Civil society and human rights groups sought to overturn the law via popular referendum twice, first in 1989 and again in 2009, both times unsuccessfully. Uruguay’s Supreme Court ruled the law unconstitutional in October 2009, just days before the referendum vote, but such rulings only apply on a case-by-case basis. Last month, the Inter-American Court of Human Rights ruled that the 1986 Expiry Law violates the American Convention on Human Rights and ordered the Uruguayan state to nullify the law, which effectively obstructs victims’ right to justice. This ruling was the result of a case brought by Argentine poet Juan Gelmán, whose son and daughter-in-law were disappeared in 1976, and his granddaughter Macarena Gelmán, who was born in captivity and illegally adopted by a Uruguayan family. The Inter-American Court’s main rationale was that the right to justice is protected under international law and cannot be denied under any circumstance. It is important to note that the Inter-American Court’s rulings are legally binding, thus Uruguay must find a way to remove the Expiry Law which is an obstacle for criminal prosecutions for human rights violations.
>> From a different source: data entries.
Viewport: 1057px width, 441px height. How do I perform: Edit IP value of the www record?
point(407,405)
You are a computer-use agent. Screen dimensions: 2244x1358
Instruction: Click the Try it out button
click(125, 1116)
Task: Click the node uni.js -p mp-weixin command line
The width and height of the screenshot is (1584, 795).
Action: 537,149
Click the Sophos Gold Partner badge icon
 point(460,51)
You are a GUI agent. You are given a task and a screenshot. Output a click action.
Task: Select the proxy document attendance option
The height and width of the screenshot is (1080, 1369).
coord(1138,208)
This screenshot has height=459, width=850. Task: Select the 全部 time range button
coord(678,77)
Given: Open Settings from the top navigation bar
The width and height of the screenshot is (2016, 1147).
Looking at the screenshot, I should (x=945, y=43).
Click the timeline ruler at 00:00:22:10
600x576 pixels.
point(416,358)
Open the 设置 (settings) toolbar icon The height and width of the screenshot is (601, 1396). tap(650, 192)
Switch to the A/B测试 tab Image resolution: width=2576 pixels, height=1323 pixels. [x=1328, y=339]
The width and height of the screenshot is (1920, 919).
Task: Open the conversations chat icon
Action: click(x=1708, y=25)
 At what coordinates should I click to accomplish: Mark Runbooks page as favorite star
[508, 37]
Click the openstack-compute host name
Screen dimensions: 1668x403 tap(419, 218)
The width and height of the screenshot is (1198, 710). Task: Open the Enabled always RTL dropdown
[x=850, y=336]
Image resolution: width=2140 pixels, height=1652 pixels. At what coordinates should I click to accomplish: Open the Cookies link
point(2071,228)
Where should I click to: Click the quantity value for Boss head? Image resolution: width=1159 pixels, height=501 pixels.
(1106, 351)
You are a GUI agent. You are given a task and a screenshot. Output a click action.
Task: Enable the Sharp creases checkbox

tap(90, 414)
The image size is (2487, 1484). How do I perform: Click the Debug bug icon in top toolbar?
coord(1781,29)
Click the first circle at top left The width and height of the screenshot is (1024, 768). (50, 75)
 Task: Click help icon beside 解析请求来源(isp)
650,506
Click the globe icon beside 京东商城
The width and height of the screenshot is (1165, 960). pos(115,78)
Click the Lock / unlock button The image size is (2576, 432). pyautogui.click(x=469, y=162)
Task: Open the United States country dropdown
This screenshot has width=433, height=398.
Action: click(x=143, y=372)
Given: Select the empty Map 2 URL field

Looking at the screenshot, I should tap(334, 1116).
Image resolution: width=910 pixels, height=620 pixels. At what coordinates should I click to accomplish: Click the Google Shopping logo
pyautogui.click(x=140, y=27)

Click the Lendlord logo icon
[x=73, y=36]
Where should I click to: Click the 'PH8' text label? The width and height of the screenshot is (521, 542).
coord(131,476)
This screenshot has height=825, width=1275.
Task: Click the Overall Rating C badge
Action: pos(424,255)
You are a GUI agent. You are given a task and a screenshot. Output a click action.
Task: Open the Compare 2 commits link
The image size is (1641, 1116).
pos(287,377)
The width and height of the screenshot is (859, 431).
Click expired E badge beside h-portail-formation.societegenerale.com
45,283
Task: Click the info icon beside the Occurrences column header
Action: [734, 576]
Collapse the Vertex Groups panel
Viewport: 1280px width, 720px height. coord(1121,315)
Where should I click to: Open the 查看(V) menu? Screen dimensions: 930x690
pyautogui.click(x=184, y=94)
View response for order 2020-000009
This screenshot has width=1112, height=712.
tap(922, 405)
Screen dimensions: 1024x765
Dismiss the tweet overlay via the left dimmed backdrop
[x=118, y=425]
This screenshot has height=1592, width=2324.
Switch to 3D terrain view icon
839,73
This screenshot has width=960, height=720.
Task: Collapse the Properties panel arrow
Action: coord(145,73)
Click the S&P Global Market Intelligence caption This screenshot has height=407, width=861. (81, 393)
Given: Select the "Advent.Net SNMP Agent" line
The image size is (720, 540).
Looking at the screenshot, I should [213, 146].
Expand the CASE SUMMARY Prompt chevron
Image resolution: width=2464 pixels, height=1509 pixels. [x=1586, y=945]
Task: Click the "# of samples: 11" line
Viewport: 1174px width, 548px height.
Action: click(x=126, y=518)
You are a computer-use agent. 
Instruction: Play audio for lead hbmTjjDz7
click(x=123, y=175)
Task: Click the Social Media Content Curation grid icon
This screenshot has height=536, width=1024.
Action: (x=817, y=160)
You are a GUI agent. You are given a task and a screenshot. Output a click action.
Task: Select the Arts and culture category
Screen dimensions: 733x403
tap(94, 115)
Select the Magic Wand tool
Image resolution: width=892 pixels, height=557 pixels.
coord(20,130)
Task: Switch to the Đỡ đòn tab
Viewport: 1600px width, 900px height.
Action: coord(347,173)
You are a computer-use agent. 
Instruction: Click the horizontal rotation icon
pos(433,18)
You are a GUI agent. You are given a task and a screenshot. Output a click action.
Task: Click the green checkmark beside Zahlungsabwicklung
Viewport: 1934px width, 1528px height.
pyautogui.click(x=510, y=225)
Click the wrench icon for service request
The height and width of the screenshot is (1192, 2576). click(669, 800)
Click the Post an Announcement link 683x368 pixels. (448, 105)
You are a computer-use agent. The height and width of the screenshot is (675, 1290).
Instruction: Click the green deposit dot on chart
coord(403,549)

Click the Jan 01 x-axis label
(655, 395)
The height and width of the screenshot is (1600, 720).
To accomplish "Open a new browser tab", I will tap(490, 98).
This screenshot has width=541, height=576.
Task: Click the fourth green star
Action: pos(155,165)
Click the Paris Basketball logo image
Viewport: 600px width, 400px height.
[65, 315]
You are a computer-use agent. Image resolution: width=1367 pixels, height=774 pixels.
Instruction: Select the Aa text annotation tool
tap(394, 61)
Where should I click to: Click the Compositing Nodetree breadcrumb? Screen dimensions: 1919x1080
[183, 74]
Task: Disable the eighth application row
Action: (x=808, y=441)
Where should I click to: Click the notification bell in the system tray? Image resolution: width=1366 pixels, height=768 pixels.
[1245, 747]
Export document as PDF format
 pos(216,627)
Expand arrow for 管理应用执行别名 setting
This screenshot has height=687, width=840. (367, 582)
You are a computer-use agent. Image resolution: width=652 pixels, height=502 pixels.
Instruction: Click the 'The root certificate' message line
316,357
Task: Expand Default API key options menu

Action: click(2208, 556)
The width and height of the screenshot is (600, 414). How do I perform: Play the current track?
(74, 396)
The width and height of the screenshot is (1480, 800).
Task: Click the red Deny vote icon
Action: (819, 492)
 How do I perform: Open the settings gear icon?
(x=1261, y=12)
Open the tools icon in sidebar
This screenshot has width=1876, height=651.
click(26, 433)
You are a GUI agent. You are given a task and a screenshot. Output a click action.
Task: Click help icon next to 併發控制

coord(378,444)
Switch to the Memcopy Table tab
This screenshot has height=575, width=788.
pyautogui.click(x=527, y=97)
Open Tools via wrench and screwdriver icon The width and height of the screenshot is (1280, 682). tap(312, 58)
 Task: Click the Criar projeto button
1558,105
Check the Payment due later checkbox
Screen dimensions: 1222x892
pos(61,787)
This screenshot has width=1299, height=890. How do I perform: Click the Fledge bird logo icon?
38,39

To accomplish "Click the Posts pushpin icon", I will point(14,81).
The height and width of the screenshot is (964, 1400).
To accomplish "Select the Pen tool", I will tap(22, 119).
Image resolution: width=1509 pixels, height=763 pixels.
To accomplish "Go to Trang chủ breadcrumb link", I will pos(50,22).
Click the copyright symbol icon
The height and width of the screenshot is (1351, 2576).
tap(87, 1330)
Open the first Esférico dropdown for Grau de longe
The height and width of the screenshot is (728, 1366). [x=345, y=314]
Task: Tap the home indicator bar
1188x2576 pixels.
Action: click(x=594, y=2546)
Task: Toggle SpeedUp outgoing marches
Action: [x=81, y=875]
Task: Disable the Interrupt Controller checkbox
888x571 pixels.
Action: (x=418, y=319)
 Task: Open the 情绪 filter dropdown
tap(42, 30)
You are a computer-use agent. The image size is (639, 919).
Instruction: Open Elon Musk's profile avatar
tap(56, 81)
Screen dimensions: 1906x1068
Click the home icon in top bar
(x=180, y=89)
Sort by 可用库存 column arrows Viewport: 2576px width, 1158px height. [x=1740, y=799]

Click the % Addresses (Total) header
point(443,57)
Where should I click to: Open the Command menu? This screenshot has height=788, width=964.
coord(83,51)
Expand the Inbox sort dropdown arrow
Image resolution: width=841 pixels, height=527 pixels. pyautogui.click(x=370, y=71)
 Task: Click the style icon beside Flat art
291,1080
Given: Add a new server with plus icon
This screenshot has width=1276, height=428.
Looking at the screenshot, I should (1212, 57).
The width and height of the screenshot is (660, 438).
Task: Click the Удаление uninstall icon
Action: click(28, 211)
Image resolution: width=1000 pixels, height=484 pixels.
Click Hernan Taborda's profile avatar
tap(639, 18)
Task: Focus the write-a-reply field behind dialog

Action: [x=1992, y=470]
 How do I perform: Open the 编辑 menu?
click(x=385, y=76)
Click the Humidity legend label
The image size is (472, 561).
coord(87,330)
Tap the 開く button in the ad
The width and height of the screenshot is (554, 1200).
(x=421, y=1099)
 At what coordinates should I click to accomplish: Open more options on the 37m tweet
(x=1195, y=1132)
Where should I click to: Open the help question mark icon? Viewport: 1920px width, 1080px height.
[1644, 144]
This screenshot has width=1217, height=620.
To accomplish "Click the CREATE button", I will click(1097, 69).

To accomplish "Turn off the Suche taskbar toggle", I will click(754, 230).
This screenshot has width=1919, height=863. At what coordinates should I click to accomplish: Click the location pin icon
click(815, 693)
If the Expiry Law were nullified, cases of grave human rights violations, including forced disappearance, extrajudicial execution, unjust imprisonment, sexual violence, and torture, could come before the Uruguayan courts. According to the human rights organization Peace and Justice Service (Servicio Paz y Justicia, SERPAJ), virtually all those imprisoned—approximately 7,000 during the 12-year dictatorship—were tortured while in official custody.
Eliminating this law is a critical step in the path to achieve truth and justice in Uruguay. Unlike many of its neighbors, Uruguay did not have an official truth commission to investigate the crimes committed during the military dictatorship, and the Expiry Law impeded trials from moving forward until recently. WOLA agrees with the Inter-American Court’s ruling on Uruguay: you can’t take away someone’s human rights, even by referendum.